Give the lines again exactly as they appear, beginning at the one with "高市首相 (990, 1501)" and ending at the last line of the records.
--- Source records Enclosed Below ---
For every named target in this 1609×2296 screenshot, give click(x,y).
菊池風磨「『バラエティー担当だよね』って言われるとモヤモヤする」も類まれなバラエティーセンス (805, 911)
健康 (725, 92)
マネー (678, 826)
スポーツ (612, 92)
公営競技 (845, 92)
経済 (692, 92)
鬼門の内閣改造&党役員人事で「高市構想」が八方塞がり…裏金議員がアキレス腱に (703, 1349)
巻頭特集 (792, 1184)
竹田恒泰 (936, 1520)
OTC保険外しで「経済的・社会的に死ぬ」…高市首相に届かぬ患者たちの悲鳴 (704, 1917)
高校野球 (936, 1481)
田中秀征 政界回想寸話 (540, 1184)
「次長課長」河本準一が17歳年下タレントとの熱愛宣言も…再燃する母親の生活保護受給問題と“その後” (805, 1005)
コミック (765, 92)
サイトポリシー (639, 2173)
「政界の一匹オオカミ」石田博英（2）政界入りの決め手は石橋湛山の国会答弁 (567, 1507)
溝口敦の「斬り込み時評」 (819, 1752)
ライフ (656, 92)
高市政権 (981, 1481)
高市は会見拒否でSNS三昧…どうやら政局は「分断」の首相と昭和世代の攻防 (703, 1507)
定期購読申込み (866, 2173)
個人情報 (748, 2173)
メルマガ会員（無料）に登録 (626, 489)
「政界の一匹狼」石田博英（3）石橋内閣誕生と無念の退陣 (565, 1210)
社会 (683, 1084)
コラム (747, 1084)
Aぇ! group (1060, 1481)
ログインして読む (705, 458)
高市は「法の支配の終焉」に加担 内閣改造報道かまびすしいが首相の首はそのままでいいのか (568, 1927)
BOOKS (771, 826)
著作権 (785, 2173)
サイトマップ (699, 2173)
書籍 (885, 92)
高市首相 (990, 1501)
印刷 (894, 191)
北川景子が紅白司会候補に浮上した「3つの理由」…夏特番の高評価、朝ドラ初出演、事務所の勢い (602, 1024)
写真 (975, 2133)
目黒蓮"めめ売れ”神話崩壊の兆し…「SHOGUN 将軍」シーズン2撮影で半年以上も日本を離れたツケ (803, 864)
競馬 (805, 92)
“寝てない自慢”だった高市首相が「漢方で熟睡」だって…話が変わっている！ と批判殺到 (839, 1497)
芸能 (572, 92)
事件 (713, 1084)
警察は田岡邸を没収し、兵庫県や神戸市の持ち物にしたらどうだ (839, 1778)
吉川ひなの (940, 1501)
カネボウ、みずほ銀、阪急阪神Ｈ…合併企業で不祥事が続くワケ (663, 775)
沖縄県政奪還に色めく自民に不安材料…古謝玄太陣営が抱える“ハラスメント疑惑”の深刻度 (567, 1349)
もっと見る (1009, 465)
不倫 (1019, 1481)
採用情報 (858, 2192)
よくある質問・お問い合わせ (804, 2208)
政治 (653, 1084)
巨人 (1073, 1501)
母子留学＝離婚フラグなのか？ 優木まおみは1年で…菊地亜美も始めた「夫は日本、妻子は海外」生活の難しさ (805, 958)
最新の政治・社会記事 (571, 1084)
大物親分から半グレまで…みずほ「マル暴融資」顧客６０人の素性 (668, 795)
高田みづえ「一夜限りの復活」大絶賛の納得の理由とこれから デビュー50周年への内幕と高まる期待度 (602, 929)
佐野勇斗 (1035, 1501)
--- End of Enclosed Source records ---
Answer to this task:
高市首相 (990, 1501)
印刷 (894, 191)
北川景子が紅白司会候補に浮上した「3つの理由」…夏特番の高評価、朝ドラ初出演、事務所の勢い (602, 1024)
写真 (975, 2133)
目黒蓮"めめ売れ”神話崩壊の兆し…「SHOGUN 将軍」シーズン2撮影で半年以上も日本を離れたツケ (803, 864)
競馬 (805, 92)
“寝てない自慢”だった高市首相が「漢方で熟睡」だって…話が変わっている！ と批判殺到 (839, 1497)
芸能 (572, 92)
事件 (713, 1084)
警察は田岡邸を没収し、兵庫県や神戸市の持ち物にしたらどうだ (839, 1778)
吉川ひなの (940, 1501)
カネボウ、みずほ銀、阪急阪神Ｈ…合併企業で不祥事が続くワケ (663, 775)
沖縄県政奪還に色めく自民に不安材料…古謝玄太陣営が抱える“ハラスメント疑惑”の深刻度 (567, 1349)
もっと見る (1009, 465)
不倫 (1019, 1481)
採用情報 (858, 2192)
よくある質問・お問い合わせ (804, 2208)
政治 (653, 1084)
巨人 (1073, 1501)
母子留学＝離婚フラグなのか？ 優木まおみは1年で…菊地亜美も始めた「夫は日本、妻子は海外」生活の難しさ (805, 958)
最新の政治・社会記事 (571, 1084)
大物親分から半グレまで…みずほ「マル暴融資」顧客６０人の素性 (668, 795)
高田みづえ「一夜限りの復活」大絶賛の納得の理由とこれから デビュー50周年への内幕と高まる期待度 (602, 929)
佐野勇斗 (1035, 1501)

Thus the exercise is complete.